Project planning involves more than the scope, time, and cost elements we reviewed in the last chapter. The project planning process also sets the stage for project communications, project quality, project risk management, procurement management activities, and the project team. The PMBOK refers to these activities as the facilitating processes of project planning.

This subject area, more than any other we discuss in this book, may best illustrate PMI's philosophy that effective project management is proactive, that the project manager should be in control of the project (and not the other way around), and that all project management activities should be planned.

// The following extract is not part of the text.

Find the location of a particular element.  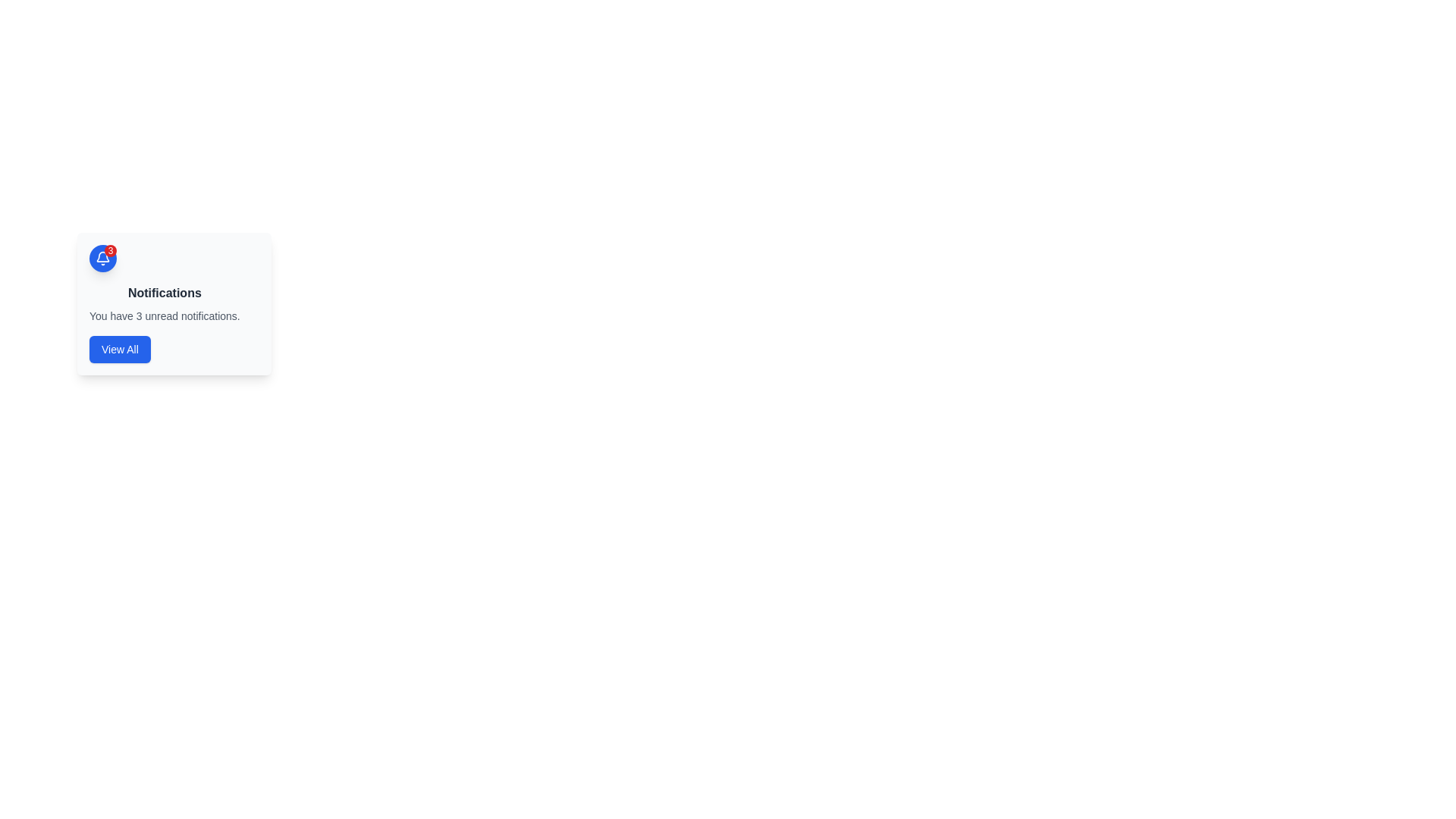

on the small circular notification badge with a red background located at the top-right corner of the blue circular icon containing a white bell symbol is located at coordinates (102, 257).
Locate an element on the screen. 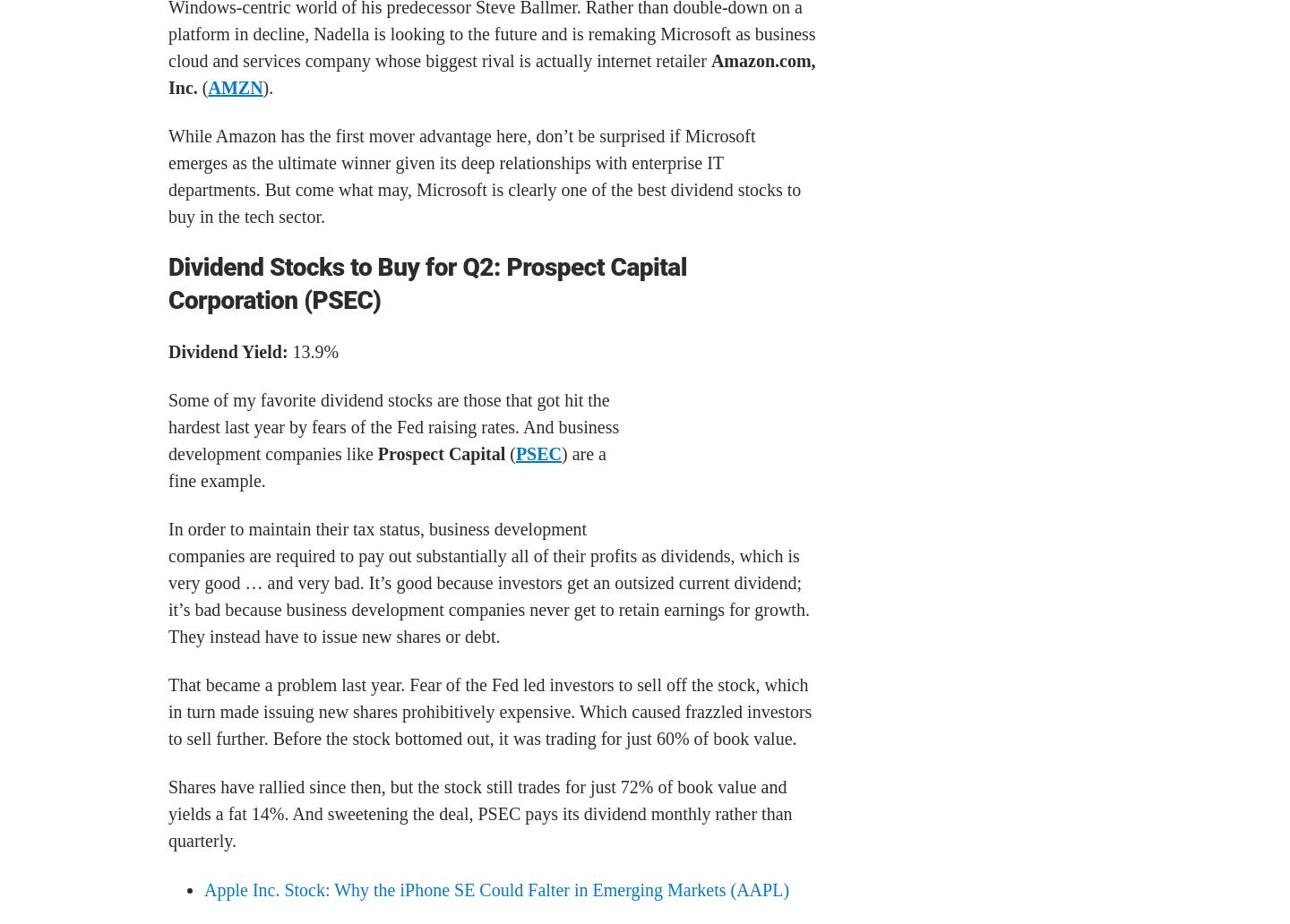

Although most project managers have considerable experience with the core planning steps, there is a much wider range of experience with the facilitating planning processes. Depending on your industry, the mission-critical level of your projects, and the project management methodology of your organization, your exposure to disciplined risk management, quality management, and procurement management procedures may be quite limited. In addition, even when people are experienced in these areas, they often find that the techniques and terms they have utilized are not always consistent with PMI's methodology or philosophy.
On top of all this, the PMBOK coverage of the core and facilitating planning processes tends to make the project planning process seem less intuitive and much more complicated than it really is.
To streamline your exam preparations, we will clarify these process relationships, emphasize the "gotta-know" concepts and terms that are important to PMI, and identify the "common" gaps you may need to close to be ready for the exam questions related to the facilitating project planning processes.